Announcing datapackage-pipelines version 2.0

Posted on 18 October 2018 by Adam Kariv

Today we’re releasing a major version for datapackage-pipelines, version 2.0.0.

This new version marks a big step forward in realizing the Data Factory concept and framework. We integrated datapackage-pipelines with its younger sister dataflows, and created a set of common building blocks you can now use interchangeably between the two frameworks.

figure 1: diagram showing the relationship between dataflows and datapackage-pipelines

It’s now possible to bootstrap and develop flows using dataflows, and then run these flows as-is on a datapackage-pipelines server - or effortlessly convert them to the declarative yaml syntax.

Install datapackage-pipelines using pip:

pip install datapackage-pipelines

What Changed?

New Low-level API and stdout Redirect

One big change (and a long time request) is that processors are now allowed to print from inside their processing code, without interfering with the correct operation of the pipeline.

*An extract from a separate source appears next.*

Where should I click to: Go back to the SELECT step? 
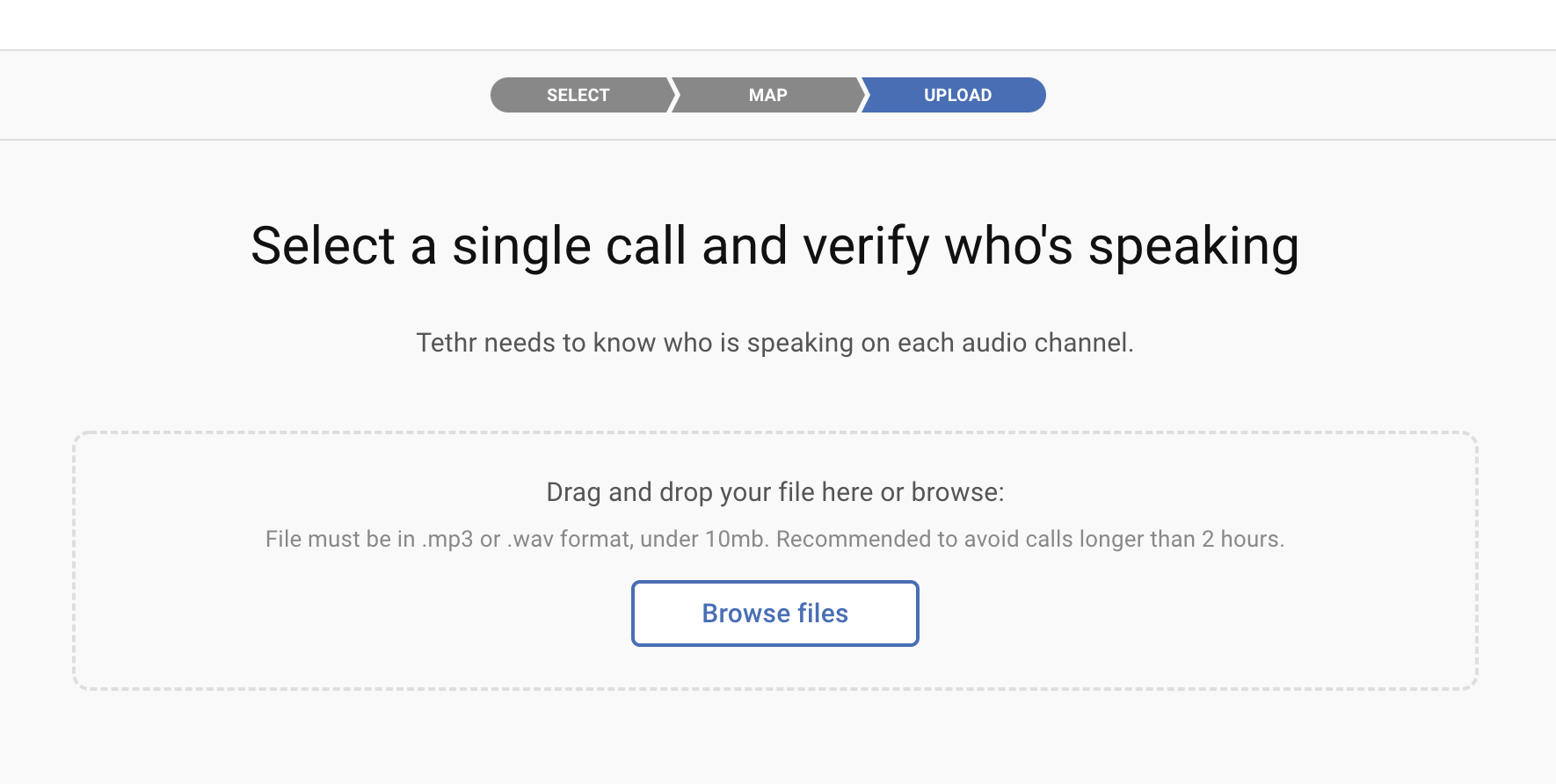point(578,95)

All prints are automatically converted to logging.info(…) calls.This behaviour is enabled when using the new low-level API. The main change we’ve introduced is that ingest() is now a context manager. This means that you now should run:

# New style for ingest and spew
with ingest() as ctx:
 # Do stuff with datapackage and resource_iterator
 spew(ctx.datapackage,
 ctx.resource_iterator,
 ctx.stats)

Backward compatibility is maintained for the old way of using ingest(), so you don’t have to update all your code immediately.

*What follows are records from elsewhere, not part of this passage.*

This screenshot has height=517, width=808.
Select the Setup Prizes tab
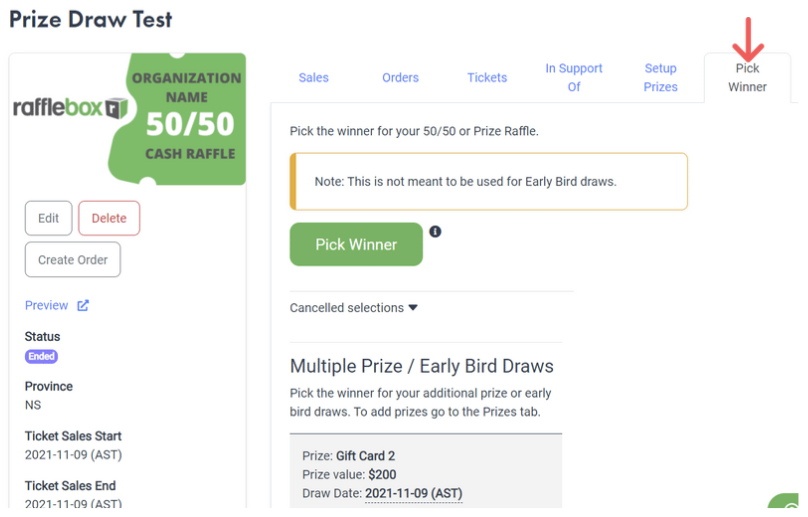pyautogui.click(x=660, y=77)
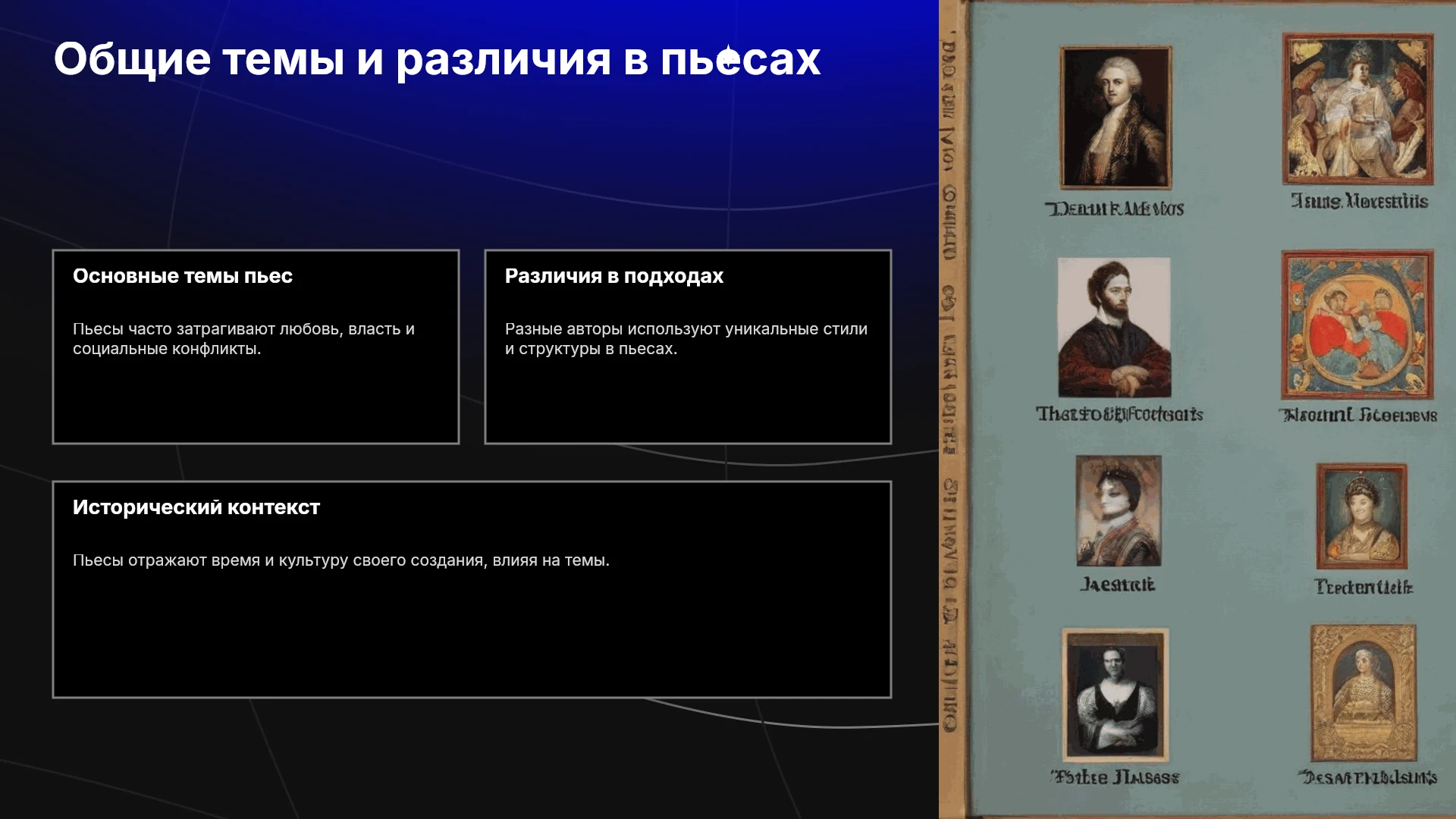Click the portrait of the bearded man in red
Viewport: 1456px width, 819px height.
coord(1114,328)
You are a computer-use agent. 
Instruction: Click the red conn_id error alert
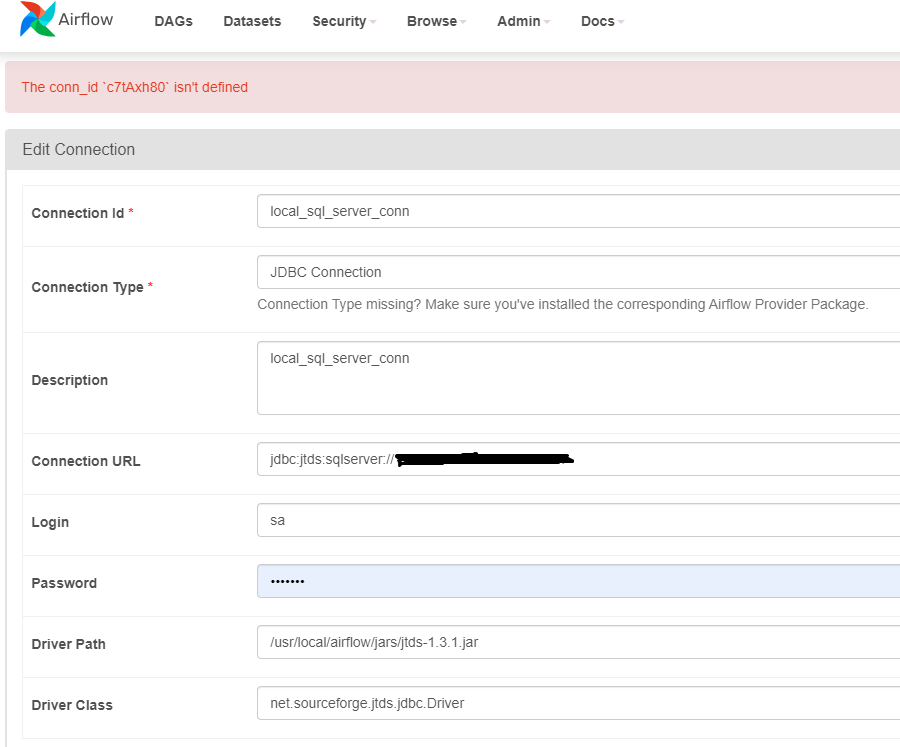(450, 87)
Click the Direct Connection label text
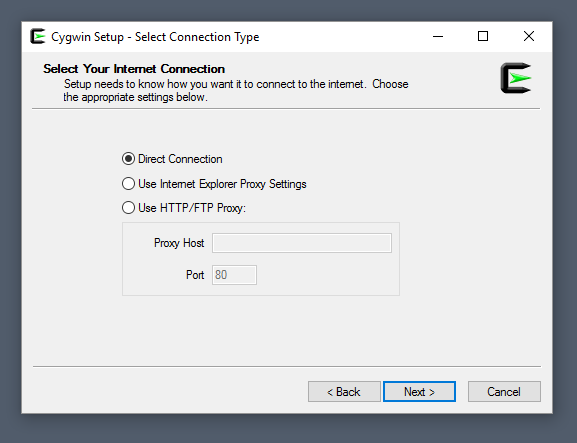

# This still works, but won’t handle print()s
parameters, datapackage, resource_iterator = ingest()
spew(datapackage, resource_iterator)

Dataflows integration

There’s a new integration with dataflows which allows running Flows directly from the pipeline-spec.yaml file. You can integrate dataflows within pipeline specs using the flow attribute instead of run. For example, given the following flow file, saved under my-flow.py:

from dataflows import Flow, dump_to_path, load, update_package
​
def flow(parameters, datapackage, resources, stats):
  stats[‘multiplied_fields’] = 0
 ​
  def multiply(field, n):
    def step(row):
      row[field] = row[field] * n
      stats[‘multiplied_fields’] += 1
      return step
​
    return Flow(update_package(name=’my-datapackage’),
                load((datapackage, resources),
                multiply(‘my-field’, 2))

And a pipeline-spec.yaml in the same directory:

my-flow:
 pipeline:
   — run: load_resource
 parameters:
   url: http://example.com/my-datapackage/datapackage.json
   resource: my-resource
     — flow: my-flow
     — run: dump.to_path

You can run the pipeline using dpp run my-flow.

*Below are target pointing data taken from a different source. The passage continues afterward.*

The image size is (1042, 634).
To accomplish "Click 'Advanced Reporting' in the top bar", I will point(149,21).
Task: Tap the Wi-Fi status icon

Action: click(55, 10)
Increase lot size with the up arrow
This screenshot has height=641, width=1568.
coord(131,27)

If you want to wrap a flow inside a processor, you can use the spew_flow helper function:

from dataflows import Flow
from datapackage_pipelines.wrapper import ingest
from datapackage_pipelines.utilities.flow_utils import spew_flow
​
def flow(parameters):
 return Flow(
 # Flow processing comes here
 )
​
​
if __name__ == ‘__main__’:
 with ingest() as ctx:
 spew_flow(flow(ctx.parameters), ctx)

Standard Processor Refactoring

We refactored all standard processors to use their counterparts from dataflows, thus removing code duplication and allowing us to move forward quicker. As a result, we’re also introducing a couple of new processors:

load - Loads and streams a new resource (or resources) into the data package. It’s based on the dataflows processor with the same name, so it supports loading from local files, remote URL, data packages, locations in environment variables etc. For more information, consult the dataflows documentation.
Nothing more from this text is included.